Effect of hepatitis B virus preC/C and S gene antigen epitope mutations on HBeAg serological status in patients with chronic hepatitis B
10.3760/cma.j.cn501113-20200221-00059
- VernacularTitle:乙型肝炎病毒PreC/C及S基因抗原表位突变对慢性乙型肝炎患者HBeAg血清学状态的影响
- Author:
Hu LI
1
;
Mingli PENG
;
Min CHEN
;
Hong REN
;
Peng HU
Author Information
1. 重庆医科大学病毒性肝炎研究所 感染性疾病分子生物学教育部重点实验室 重庆医科大学附属第二医院感染科 400010
- Keywords:
Hepatitis B, chronic;
Hepatitis B virus;
Epitopes;
Mutation
- From:
Chinese Journal of Hepatology
2020;28(7):586-590
- CountryChina
- Language:Chinese
-
Abstract:
Objective:To explore the effect of HBV preC/C and S gene antigen epitope mutations on HBeAg serological status in patients with chronic hepatitis B.Methods:Thirty-five cases with chronic hepatitis B without antiviral therapy were enrolled in this cross-sectional study. Nested PCR-TA cloning-sequencing method was used to screen HBV preC/C and S gene mutation sites related to HBeAg serological status.

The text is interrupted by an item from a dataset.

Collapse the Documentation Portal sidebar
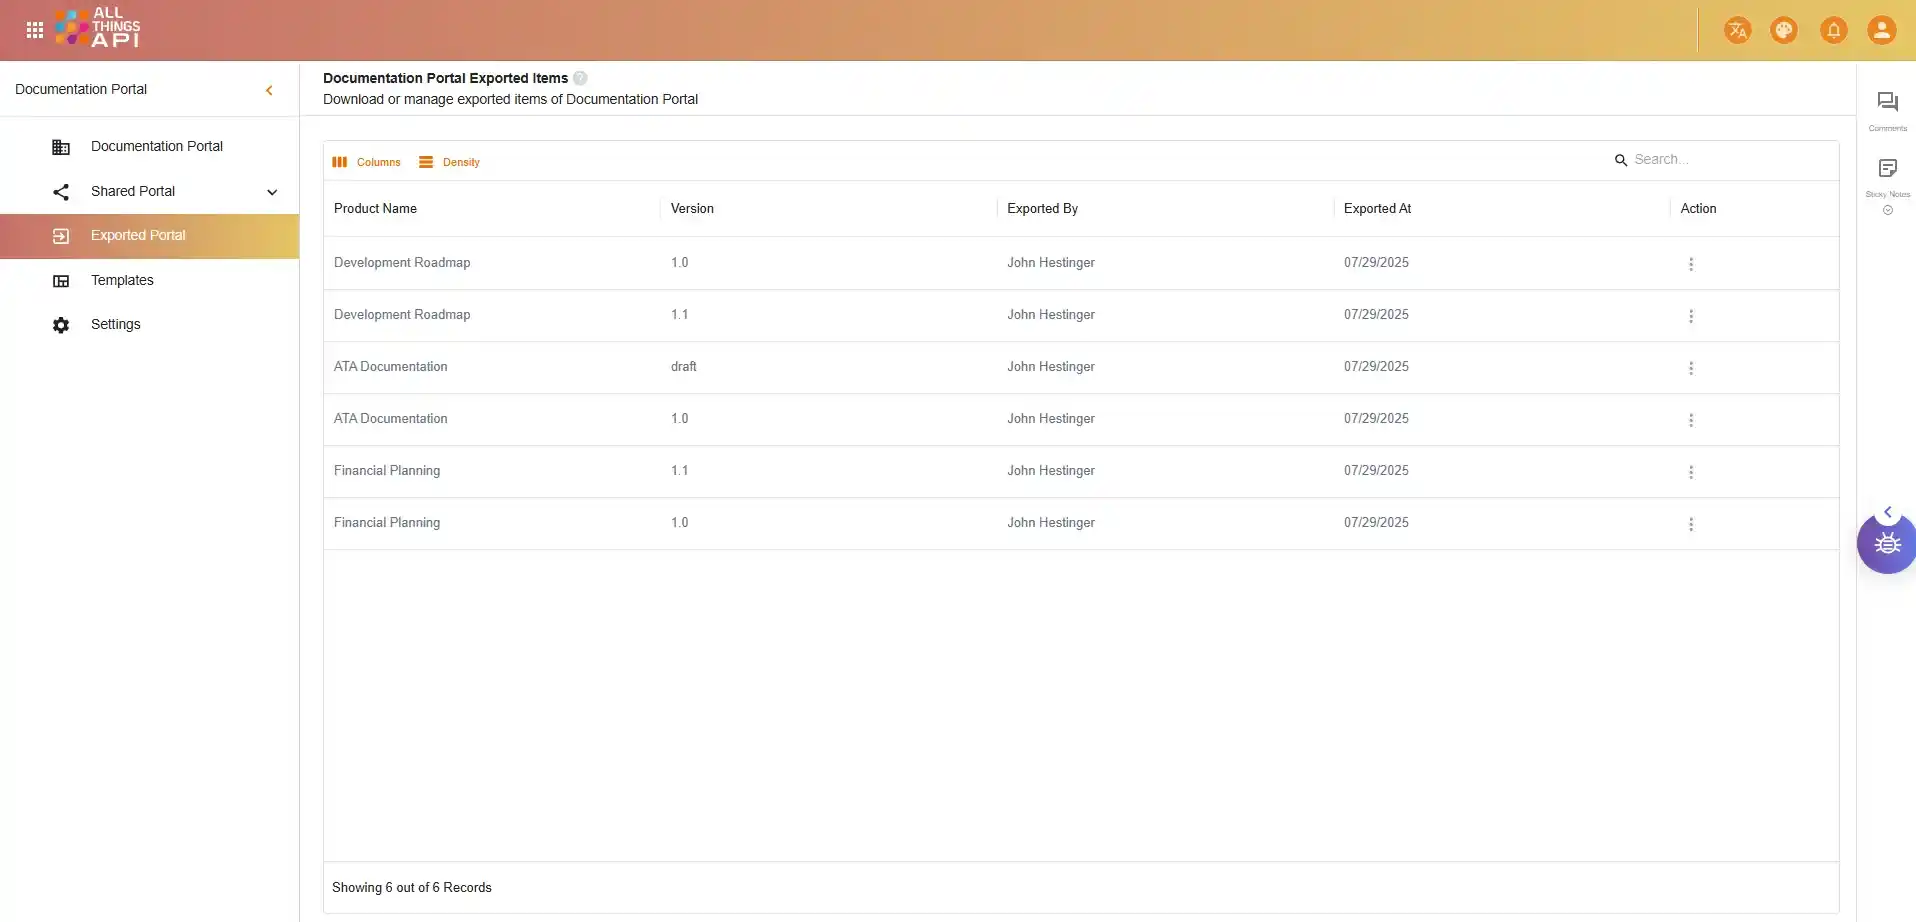This screenshot has width=1916, height=922. pos(269,90)
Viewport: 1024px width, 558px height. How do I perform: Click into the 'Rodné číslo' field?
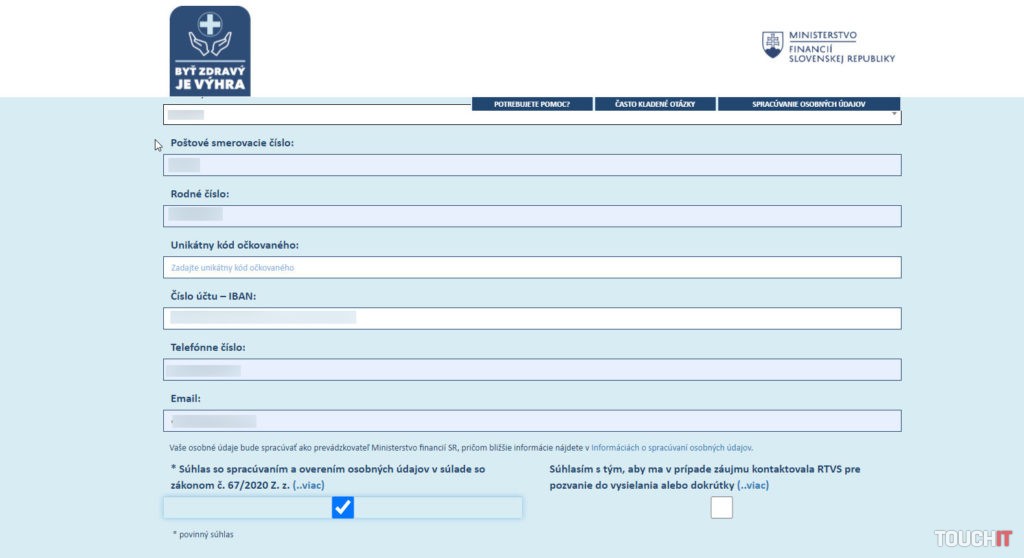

Then, in the longitudinal study (60 cases), the independent correlation between HBV preC/C and S gene antigen epitopes mutations and HBeAg status was explored by using multiple regression models to correct the correlated confounding factors.Results:In this cross-sectional study, 64.4% of preC/C and 68.2% of S mutations had occurred in the epitope region. There were ten mutation sites (PreC/C50, 55, 79, 84, 103, 126, 145, 184 and s110, s213) correlated with HBeAg negative status ( P < 0.05). After adjusting for confounding factors such as age, gender, HBV genotype, serum alanine aminotransferase level and precw28 * mutations in the longitudinal studies, the results showed that TC cell epitope (prec47-56, prec117-125, s208-216) and Th cell epitope (prec176-185) were the main independent risk factors affecting the host HBeAg serological status. Conclusion:HBV preC/C region (PreC47-56, PreC117-125 and PreC176-185) and S region (s208-216) epitope mutations are the main independent factors affecting the host HBeAg status, suggesting that these epitope mutations may be involved in the HBeAg seroconversion.